Pays : Canada (Québec) Label : Folivora Genres et styles : expérimental / post-minimaliste / post-rock / shoegaze Année : 2023

Milanku – À l’aube

· par Louise Jaunet

“Lorsque les choses se passent trop vite, on ne peut être sûr de rien, de nulle chose, et encore moins de soi-même.” Milan Kundera, La Lenteur

La colère ne s’estompe pas, c’est extrême ce qui se passe. Sur le long terme, les larmes des cortèges vont accumuler un immense chaos qui risque de faire mal. Face à une catastrophe qui plaide sa cause d’une voix assurée, leurs silences craignent la mort, tandis que les oiseaux charognards se tiennent près des cadavres. Le monde doit continuer à se réunir pour chaque rituel et cérémonie, même lorsque nous aurons presque disparu. L’objectif sera de survivre lorsqu’il sera tout simplement trop tard. 

Inspiré par Godspeed You! Black Emperor, Neurosis, Envy et par les textes de l’écrivain tchèque naturalisé français Milan Kundera, ce cinquième album “À l’aube” du groupe montréalais Milanku s’appuie sur les arrangements dépouillés typiques du post-rock, ainsi que sur une présence vocale ambitieuse, défiante, criante et influencée par le quotidien de chacun de ses membres (François Lemieux à la guitare, au synthétiseur, piano, wurlitzer et à la voix, Carl Ruest à la guitare et à la voix, Guillaume Chamberland à la basse et à la voix, Guillaume Boudreau-Monty à la batterie et Jean-François Bourbonnais à la guitare).

Conçue par François Lemieux, l’élégante couverture de cet épilogue illustre le sentiment de légèreté que cet album poignant et intense peut paradoxalement procurer intérieurement dès la première écoute. Plongés dans une réalité où tout va très vite, nous sentons notre impuissance face à la dictature qui nous pousse à suivre le rythme effréné de l’évolution technologique. Prêchant la mauvaise nouvelle, un outrage à la morale publique nous oblige à dire quelque chose qu’il ne fallait pas et nous exclut de la ronde de la grande tristesse : ce n’est vraiment pas un accident, c’est un crime.

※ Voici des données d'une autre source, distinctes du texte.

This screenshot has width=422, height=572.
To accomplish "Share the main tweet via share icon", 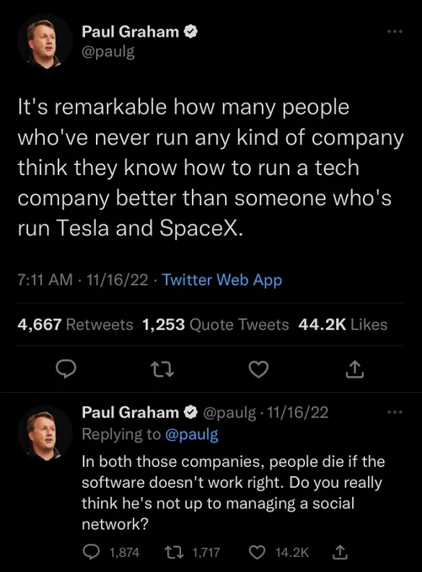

Où commence et où finit cette maladie du cœur ? 

Hypnotisées par la rage d’un.e guerrier.ère écorché.e par ses propres désillusions, les paroles sont inspirées par les émotions collectives de désespoir et de solitude engendrées par la pandémie et mettent en scène un personnage brutal, empreint de mélancolie, voire de dystopie, qui tente de se tenir droit sur un fil face aux obstacles. À L’aube; nous sommes disparus se transforme lentement en cyclone, tandis que la voix de la chanteuse pop jazz Erika Angell résonne comme celle d’une grande prêtresse face à une tempête à laquelle tout le monde essaie d’échapper. Les faux espoirs sournois, La Chute, La Nausée, l’illumination du bourgeonnement universel sur le banc d’un jardin public, une Hypomanie, Le labyrinthe, Le mouvement du non-vivant, les Fragments de néant, l’aube – l’ensemble se retrouve caché dans À l’aube. Une porte se referme au pied du courant. Notre responsabilité sera de suivre les nuages en route sur le chemin d’une clé qui ouvrira à nouveau cette même porte : le vide en reconstruction. À l’aube infinie d’une grande force, la colère ne s’estompera pas. Le deuil frappe bien le talon d’Achille de la machine infernale.